La composition du mouvement initié en juin, qui s'étendit au long de 2013 dans


plusieurs régions du Brésil, a engagé différents groupes et tendances politiques. À
Rio de Janeiro, l'insatisfaction contre le gouverner a mené à l'occupation de la rue
qu’il habite dans le cartier de Leblon, un des plus chics de Rio : « Ocupa Cabral ». La
géographie singulière de la ville, qui fait cohabiter de prés ces riches et les favelas a
permit la rencontre improbable entre ce mouvement (de jeunes très politisés et
fort dédiés à l'expérimentation politique) et les habitants de Vidigal et Rocinha,
deux favelas à côtés du Leblon. Les habitants de ces communautés étaient
particulièrement touchés et révoltés par la disparition d'un voisin, appelé
Amarildo, pris par la police et disparu (certainement assassiné mais sans que le
corps ait été trouvé). « Où est Amarildo ? » était la question qui rassemblait alors
des manifestants de plusieurs tendances. Depuis les favelas jusqu'au « Ocupa
Cabral », en passant par les réseaux sociaux, les mouvements artistiques etc.

Toujours en 2013, en octobre, éclose une grève d'enseignants des écoles publiques.
L'événement fait revivre l'esprit des manifestations de juin, mais cette fois-ci avec
une face plus identifiée à la gauche, ce qui résignifie la composition du mouvement.
Les manifestations syndicales des enseignants, donc symboliques de la cause de
l'éducation publique, furent enrichies et transformées par la présence des
nouveaux militants inventés depuis juin, qui ont immédiatement embrassé la cause
des enseignants. Les tactiques répressives de la police, à ce moment déjà devenues
automatiques, ont rencontré une résistance efficace de la par des black blocs, qui
se sont mis devant les manifs pour protéger les professeurs (et même des groupes
mixtes surgissent, comme les Black Profs). Des discussions intenses se suivent
alors au sujet de la tactique et de sa pertinence stratégique dans les manifs. Des
expérimentations variées s'étendent jusqu'au début 2014, lorsqu’une grève des
fonctionnaires de la propreté de la ville (qu'on appelle « garis ») se mélange au
Carnaval et gagne une nouvelle force, plus autonome, permettant à ces employés
d'aller contre leurs syndicats, qui tentaient déjà de faire des accords avec le maire.
À continuer dans ce rythme, tout pourrait se passer à Rio pendant la Coupe du
Monde à venir, en juin 2014.

La solution du pouvoir était alors de réprimer les mouvements naissants. Les


forces de répression, concertées aux niveaux régional et national, ont mit en place
toute leur technologie de répression et l’opération Coupe du Monde a abouti avec
la prison des manifestants et la proposition d’une loi antiterrorisme, qui donne des
brèches pour réprimer l’action politique.

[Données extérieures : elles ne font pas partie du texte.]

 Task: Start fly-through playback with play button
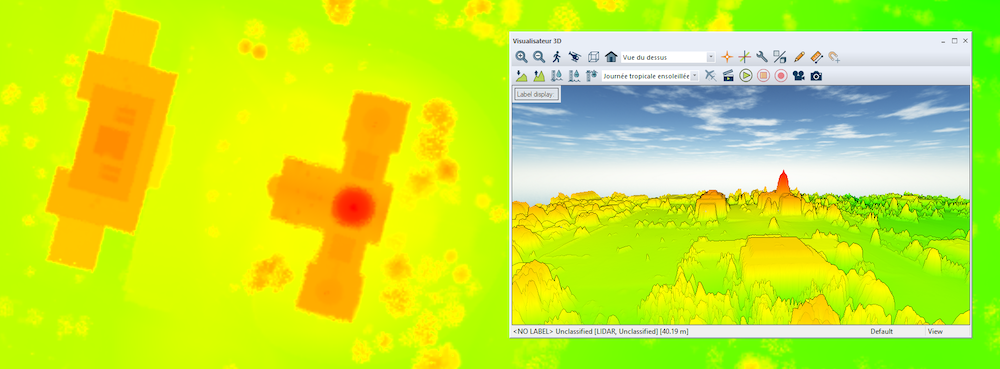746,76
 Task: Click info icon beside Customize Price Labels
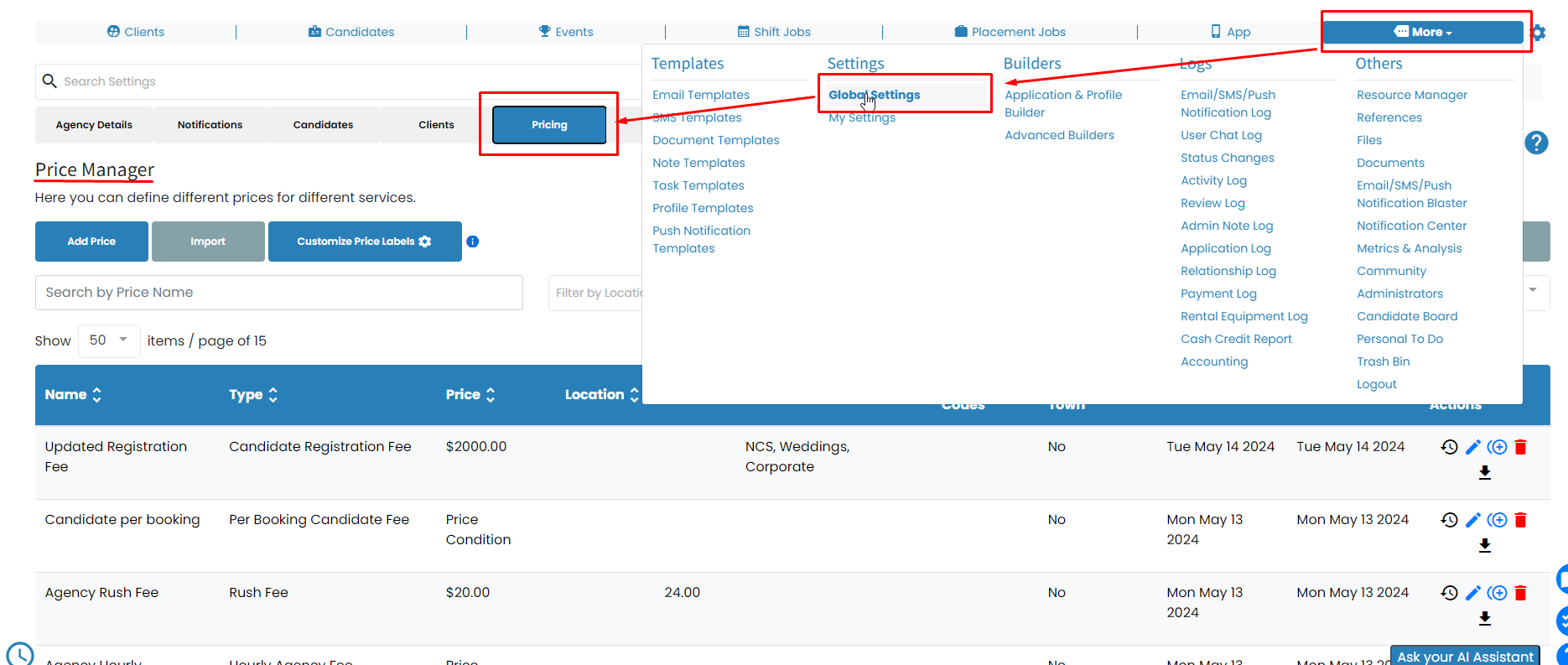pyautogui.click(x=473, y=242)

Cette répression fut certainement une forte raison de la démobilisation


subséquente. Toutefois, on ne peut pas négliger le rôle qu'ont joué les difficultés
internes d’organisation. Dans les paragraphes qui suivent, nous cherchons des
pistes pour expliquer ce phénomène, en allant au-delà du cas brésilien.

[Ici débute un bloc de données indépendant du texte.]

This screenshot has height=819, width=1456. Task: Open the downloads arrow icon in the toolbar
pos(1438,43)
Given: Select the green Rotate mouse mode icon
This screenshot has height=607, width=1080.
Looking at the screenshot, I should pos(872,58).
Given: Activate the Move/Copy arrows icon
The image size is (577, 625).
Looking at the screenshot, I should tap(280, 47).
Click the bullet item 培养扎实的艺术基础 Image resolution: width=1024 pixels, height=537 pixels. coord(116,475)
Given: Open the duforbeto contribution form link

L’ordre rétabli : blocage de la dimension diagrammatique

Au Brésil, le fait même d'avoir depuis douze ans un gouvernement du Parti des
Travailleurs a amené à une démobilisation des mouvements sociaux importants,
notamment ceux qui étaient lié au PT auparavant. Le Parti des Travailleurs était
une vraie force de gauche, non pas dans le sens vide de la social-démocratie, mais
dans le sens d'un parti constitué à partir des luttes vivantes des mouvements
sociaux de types variés2. Démobiliser cette expérience a contribué à une
désactivation de l’imaginaire de gauche. Nous avons assisté par la suite à un
recherche hystérique d’une identité « vraiment de gauche » ou « révolutionnaire » :
des partis formés par dissidences du PT, des petits partis d’extrême gauche, des
anarchistes, des organisations révolutionnaires d’inspiration trotskistes etc. Des
organisations de ces types se sont multipliées et ont mis en place des stratégies de
« dispute de conscience » à fin de capturer l’énergie politique des jeunes.

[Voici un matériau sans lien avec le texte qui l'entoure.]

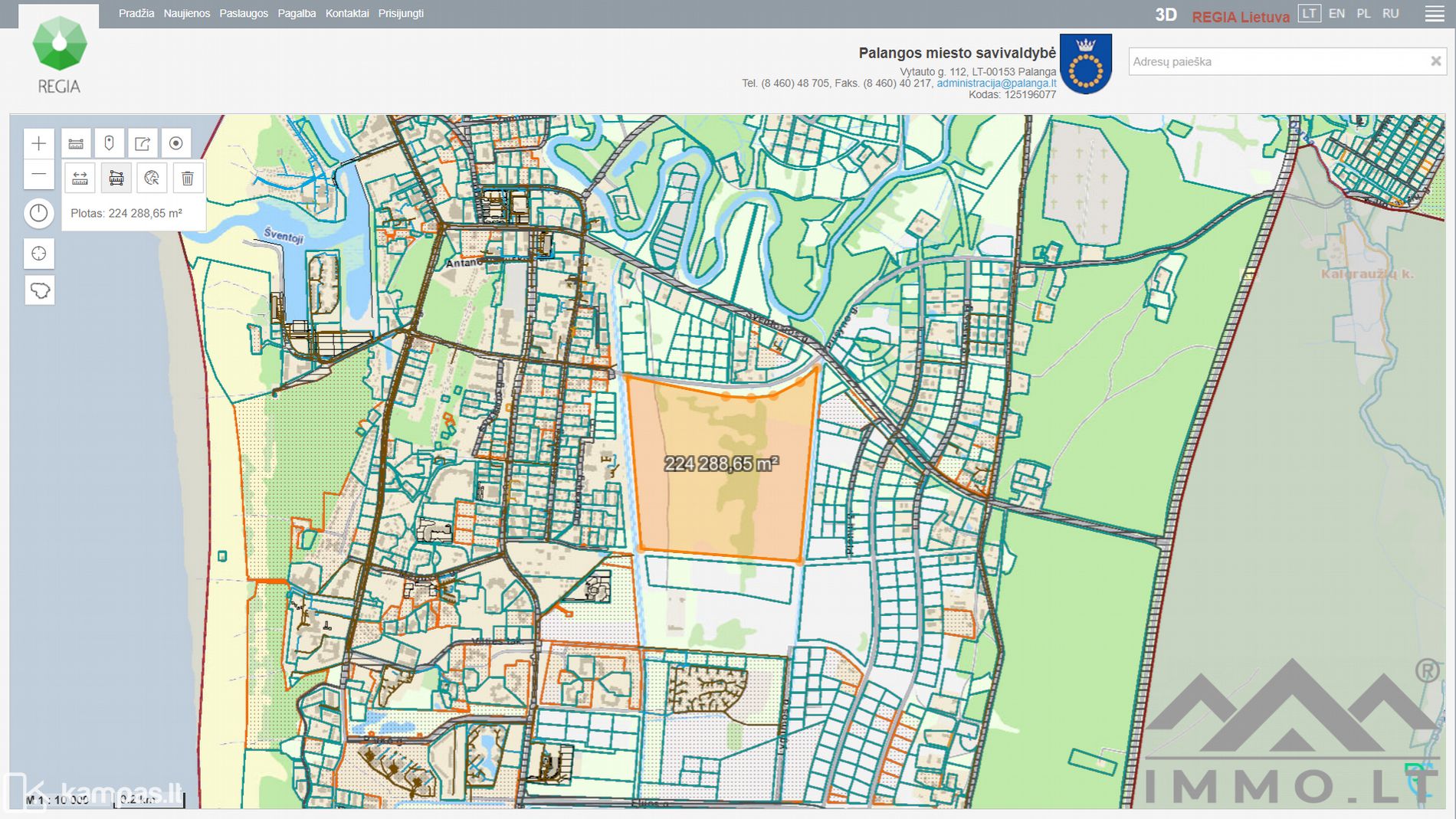Click the administracija@palanga.lt email link

pyautogui.click(x=996, y=84)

Dans un autre versant, il y a eu aussi une croissance impressionnante des


mouvements des minorités, dont les causes et les discours se sont imprégnés dans
la société. Une contradiction s’est alors installée entre de tels groupes et d'autres
de tendance marxiste, qui ne légitimement pas assez la question des minorités,

2 Guattari, F. et Rolnik, S. Micropolitiques. Paris : Empêcheurs de Penser en Rond, 2007.


soit-elle féministe, noire ou LGBT. La force subjective de ces mouvements ne peut
être méprisée si l'on veut construire des vecteurs de transformation pour une lutte
anticapitaliste. Mais pour que cela ait effectivement lieu, il faut inventer en même
temps des moyens pour empêcher une retombée dans l’individu. Il ne s’agit pas
d’un problème de simple résolution parce que, de l’autre côté du spectre, celui des
mouvements universalistes classiquement anticapitalistes, on ne prête pas assez
d’attention à la production de subjectivité, c'est-à-dire, aux modes d'existences
expérimentés dans la pratique.

Il est à remarquer que, après juin 2013, les événements les plus puissants sont
apparus lorsque des mouvements nouveau et des types différents se sont
connectés: black blocs et enseignants; media-activistes et garis; le mouvement
jeune – mais très organisé – pour la gratuité des transports et l'indignation diffuse
demandant plus et meilleurs services publiques.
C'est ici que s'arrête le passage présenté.